About TDOC Project
The digital divide is an economic and social inequality that categorizes persons in a given population by their access to, use of, or knowledge of information and communication technologies (ICTs). The Taiwan Digital Opportunity Center (TDOC) Project, formerly known as APEC Digital Opportunity Center (ADOC) Project, aims to promote the models established through the ADOC Project from 2003 to 2014 in all Southeast Asian countries.
The ADOC Project, aspired to bridge digital divides and find digital opportunities for Asia-Pacific countries, shared Taiwan's successful experience and worked closely with local partners in five countries of the Association of Southeast Asian Nations (ASEAN) – Indonesia, Malaysia, the Philippines, Thailand and Viet Nam.
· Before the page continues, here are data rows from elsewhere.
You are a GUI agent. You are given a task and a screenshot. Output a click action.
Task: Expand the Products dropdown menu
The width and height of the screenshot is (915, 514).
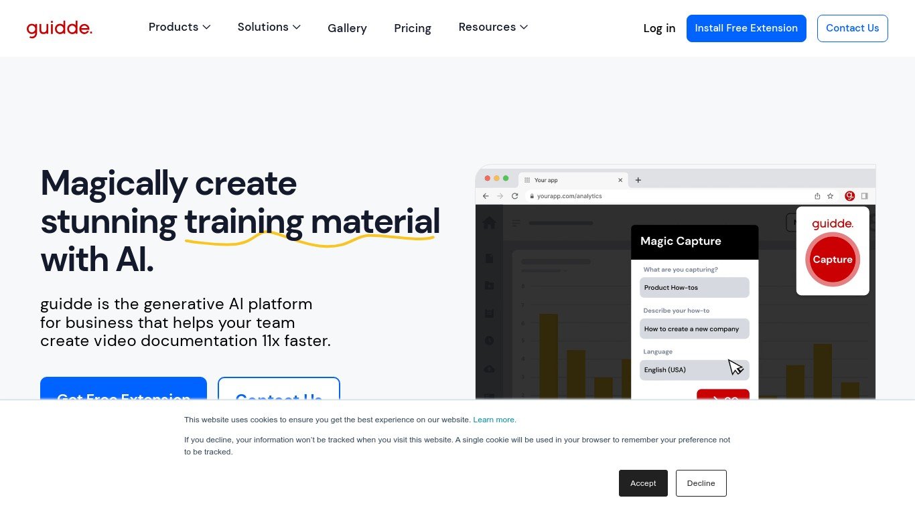tap(180, 27)
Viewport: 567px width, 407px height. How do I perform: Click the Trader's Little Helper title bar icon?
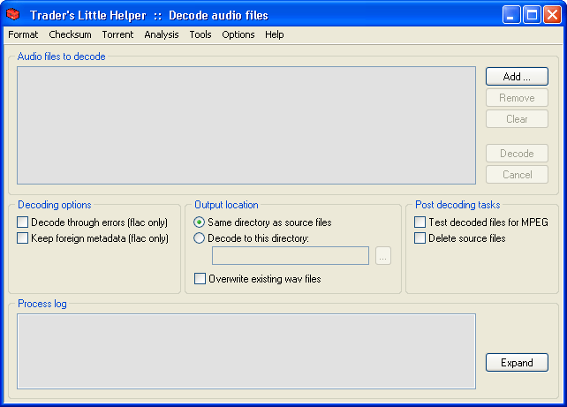click(14, 15)
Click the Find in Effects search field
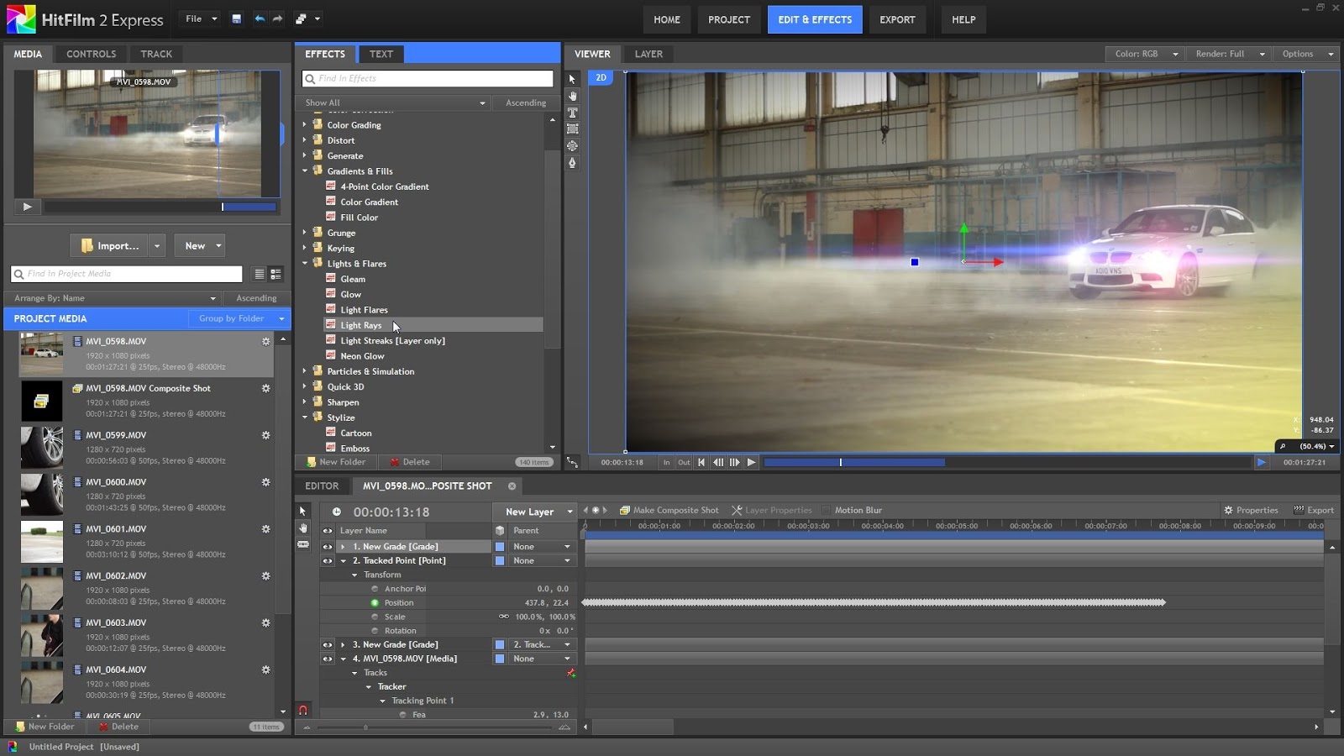 [428, 78]
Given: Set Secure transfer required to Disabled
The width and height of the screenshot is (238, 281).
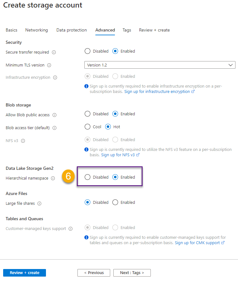Looking at the screenshot, I should [88, 51].
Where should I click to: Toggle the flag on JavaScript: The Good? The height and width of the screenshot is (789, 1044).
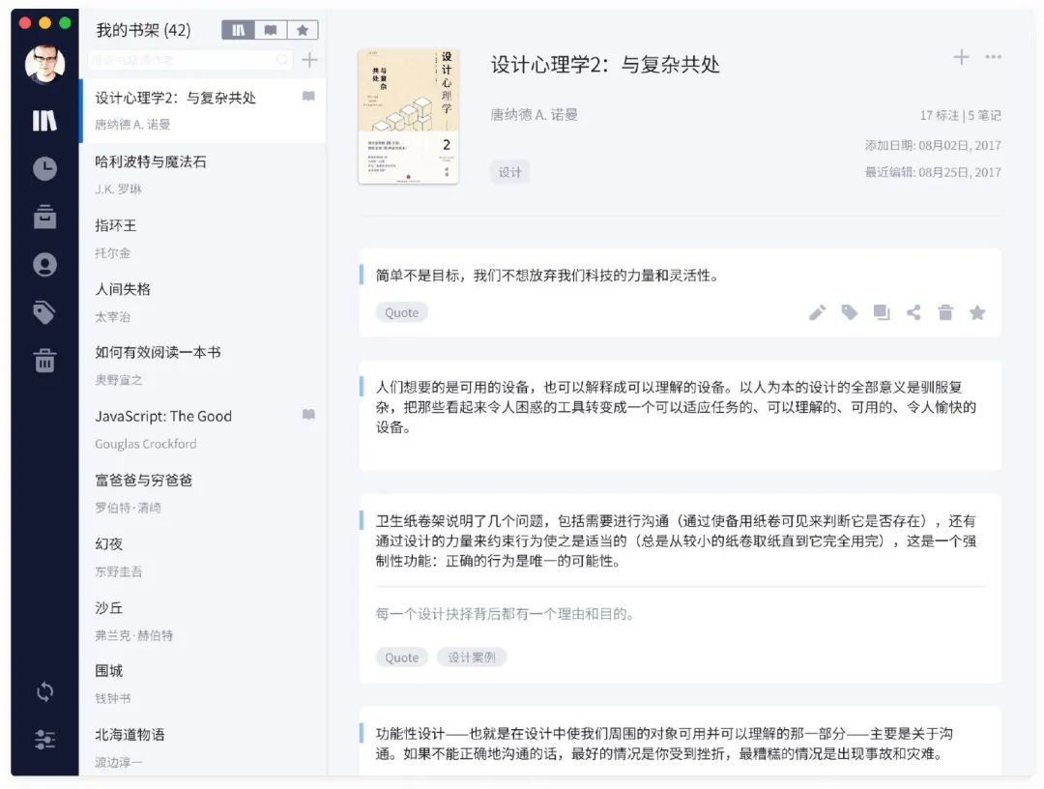tap(309, 415)
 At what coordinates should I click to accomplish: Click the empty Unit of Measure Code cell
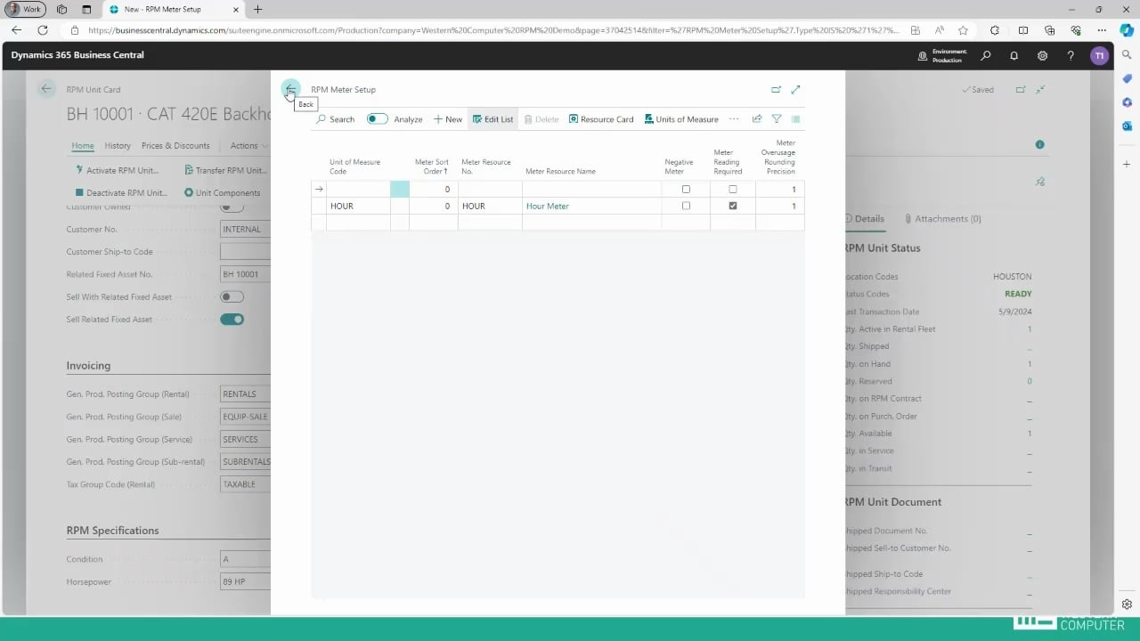(358, 189)
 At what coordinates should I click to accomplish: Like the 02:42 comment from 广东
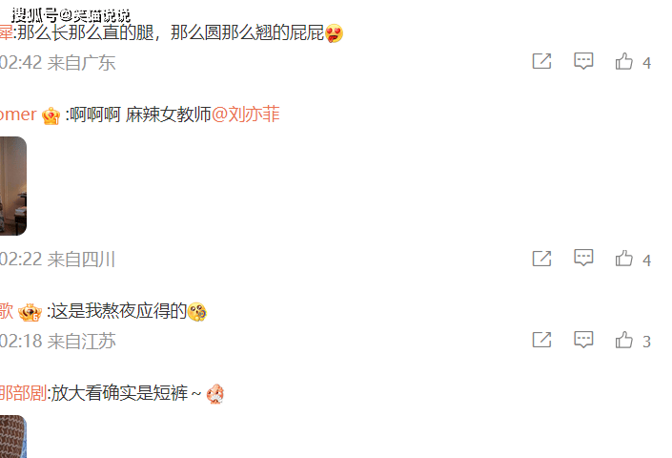(624, 61)
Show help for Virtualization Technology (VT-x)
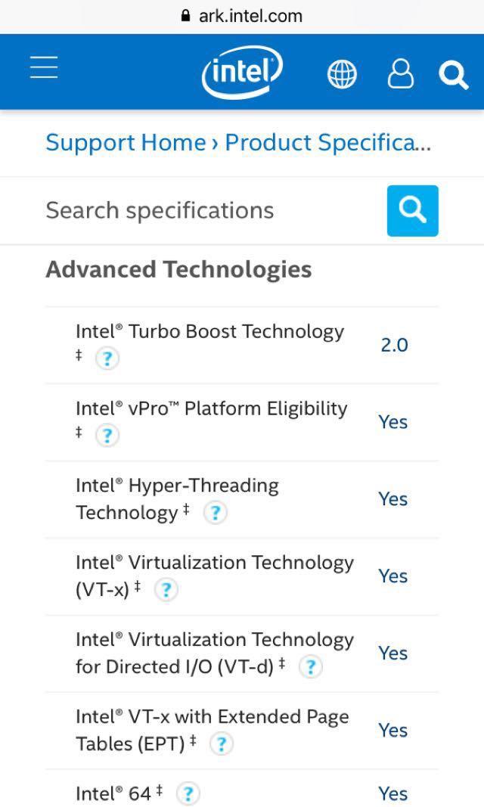Screen dimensions: 484x807 pyautogui.click(x=166, y=590)
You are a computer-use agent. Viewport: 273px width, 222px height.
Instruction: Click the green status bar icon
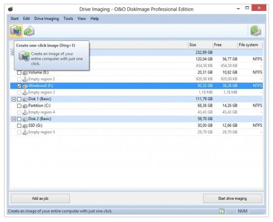222,211
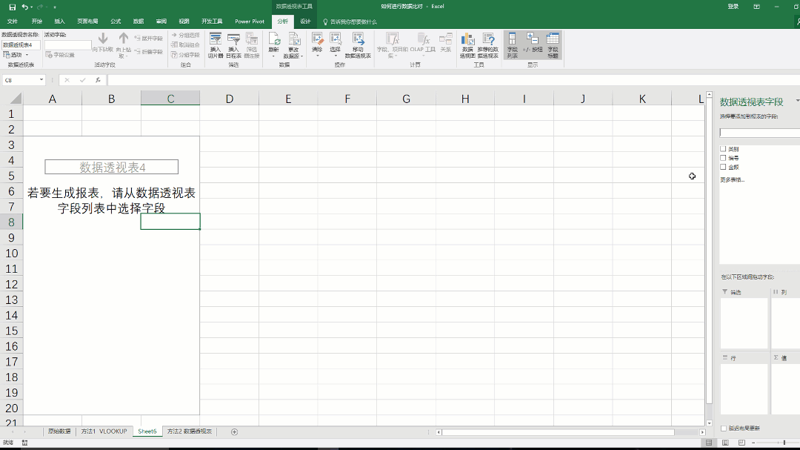The image size is (800, 450).
Task: Check the 类别 field checkbox
Action: 724,149
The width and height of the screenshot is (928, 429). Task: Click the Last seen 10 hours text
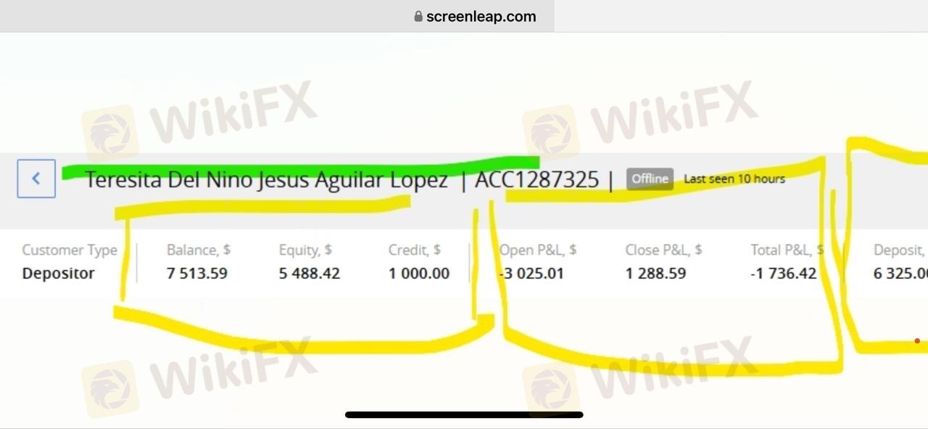click(734, 179)
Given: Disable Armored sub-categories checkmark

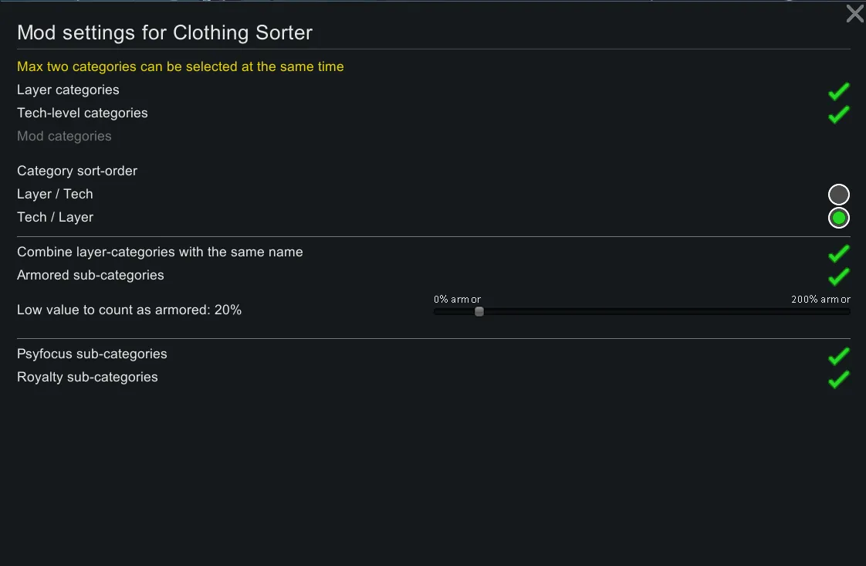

A total of 67 computer class rooms were set up and 512,158 people were trained in ASEAN region.
To popularize the cooperation model in other Southeast Asian countries, the ADOC Project was transformed into TDOC Project in the beginning of 2015.
Brief Introduction of ADOC Project
The ADOC Project was first initiated in the 2003 APEC Economic Leaders' Meeting. The ADOC initiative utilized the advantages of Taiwan's information and communication industry and its experience in developing an e-society to help developing APEC member economies upgrade their information and communication technology (ICT) application capabilities and transform digital divides into digital opportunities.
The ADOC featured a wide involvement of private sector, including major ICT firms and non-profit organizations. Through close public-private partnership, the project formulated best practices for the APEC economies by synergizing various resources and strengthens of sponsors.
The ADOC Project cooperated with ten APEC partner member economies (hereinafter referred to as PMEs) to take concrete steps to address the digital divide issue. The ten member economies are Chile, Indonesia, Malaysia, Mexico, Papua New Guinea, Peru, the Philippines, Russia, Thailand, and Viet Nam. From 2004 to 2014, around 730,000 people received training and benefited from having access to digital knowledge. The results were well acclaimed by the APEC members and acknowledged in the 2014 APEC Leaders' Declaration.
The main objective of TDOC Project is to reduce digital divides by enabling people to overcome limitations of age, gender, health, or social or educational background, so that digitalization can benefit anyone and anything at anytime, anywhere.